Another theological article on synergism says this:
Theologically, Synergism is fatal to any sound Christian soteriology, for it is a denial of man's total bondage in sin and a claim to some remaining will to absolute good. By and large, the Greek Fathers were always content to place the grace of God and the free will of man side by side, and as a consequence, the Greek Catholic Church early assumed a synergistic position. The Roman Catholic Church followed suit--though somewhat more slowly. Since the Council of Trent it has held dogmatically that man prepares himself and disposes his own heart to receive the grace of justification. (1)
The Reformation was a total break with this almost universal teaching, a recovery of a truly monergistic doctrine of salvation, a Solus Deus position.
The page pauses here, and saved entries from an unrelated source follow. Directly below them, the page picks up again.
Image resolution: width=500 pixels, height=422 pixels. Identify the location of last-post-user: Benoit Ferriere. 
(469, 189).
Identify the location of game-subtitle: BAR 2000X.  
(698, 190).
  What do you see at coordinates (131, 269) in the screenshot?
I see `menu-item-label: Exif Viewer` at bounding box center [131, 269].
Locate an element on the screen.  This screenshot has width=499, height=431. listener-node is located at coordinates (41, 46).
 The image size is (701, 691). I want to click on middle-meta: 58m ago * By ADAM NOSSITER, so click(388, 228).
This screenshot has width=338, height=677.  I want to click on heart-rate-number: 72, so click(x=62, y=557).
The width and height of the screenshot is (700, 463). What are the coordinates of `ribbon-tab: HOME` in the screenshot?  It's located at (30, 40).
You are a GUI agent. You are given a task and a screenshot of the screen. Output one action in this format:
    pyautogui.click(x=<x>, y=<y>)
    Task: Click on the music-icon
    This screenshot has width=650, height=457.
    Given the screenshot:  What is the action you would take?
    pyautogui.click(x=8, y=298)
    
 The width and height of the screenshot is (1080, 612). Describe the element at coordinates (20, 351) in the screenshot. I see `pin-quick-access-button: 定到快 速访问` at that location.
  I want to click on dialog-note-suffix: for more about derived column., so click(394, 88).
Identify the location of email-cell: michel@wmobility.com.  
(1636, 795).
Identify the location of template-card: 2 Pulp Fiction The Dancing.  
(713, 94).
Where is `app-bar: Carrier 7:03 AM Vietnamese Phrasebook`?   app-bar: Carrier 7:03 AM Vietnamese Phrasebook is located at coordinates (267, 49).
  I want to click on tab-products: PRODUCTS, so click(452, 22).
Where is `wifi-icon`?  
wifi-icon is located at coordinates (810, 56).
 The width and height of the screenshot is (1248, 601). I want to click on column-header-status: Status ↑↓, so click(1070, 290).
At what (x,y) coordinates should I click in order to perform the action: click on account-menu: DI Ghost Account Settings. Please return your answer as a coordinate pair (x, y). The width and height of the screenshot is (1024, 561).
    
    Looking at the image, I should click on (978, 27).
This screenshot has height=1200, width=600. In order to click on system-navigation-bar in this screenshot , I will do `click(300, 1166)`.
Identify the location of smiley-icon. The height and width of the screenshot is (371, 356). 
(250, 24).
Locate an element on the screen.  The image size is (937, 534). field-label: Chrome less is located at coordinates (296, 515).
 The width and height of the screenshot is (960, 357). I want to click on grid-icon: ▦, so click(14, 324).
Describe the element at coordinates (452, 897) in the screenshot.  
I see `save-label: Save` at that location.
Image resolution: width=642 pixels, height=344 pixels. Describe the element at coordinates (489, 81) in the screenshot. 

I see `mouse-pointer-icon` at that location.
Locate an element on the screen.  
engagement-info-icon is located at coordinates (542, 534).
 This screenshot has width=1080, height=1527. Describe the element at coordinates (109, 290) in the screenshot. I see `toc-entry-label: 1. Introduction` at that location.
But like all other revivals of the truth of the Gospel, it soon began to be plagued by those who demanded that allowance be made for man's autonomy if he was not to be a mere puppet, some tiny admission of spiritual competence, some small part which man might be called upon to play, as a sound basis for exhortation in preaching the Gospel and as an incentive to those striving after holiness.
Luther himself was wholly committed to a God-only position. Unregenerate man is spiritually dead, not perfectly well as Pelagius held, nor merely sick as Arminius held, but completely dead as Calvin held. We have already traced briefly the gradual leavening of Luther's position by the synergistic tendencies of those who followed him (Chapter 4). This fatal return to the heresy of all ages was, in Germany, largely the result of one man, Melancthon (1497-1560).
So, we find that synergism was an "introduction" to the classical understanding of God from the Scriptures, i.e., that God is sovereign in all things. We find that synergism was first promoted by the Greek Orthodox Church and later adopted by the Roman Catholic Church. It was overturned in favor of the scriptural view by the early Reformers, and again picked up and adopted by Arminius, and later Wesley (and of course, both Catholic and Orthodox still hold it as well). We find that synergism cannot be "directly" found in the Scriptures (and every synergistic theologian says the same) but must be "derived" by reading between the lines, so to speak.
I find that we cannot sustain a SCRIPTURAL argument that supports synergism, and any claim that refutes God's utter sovereignty. That is not argued from a "Cal" position, but based on my understanding of the texts of Scripture.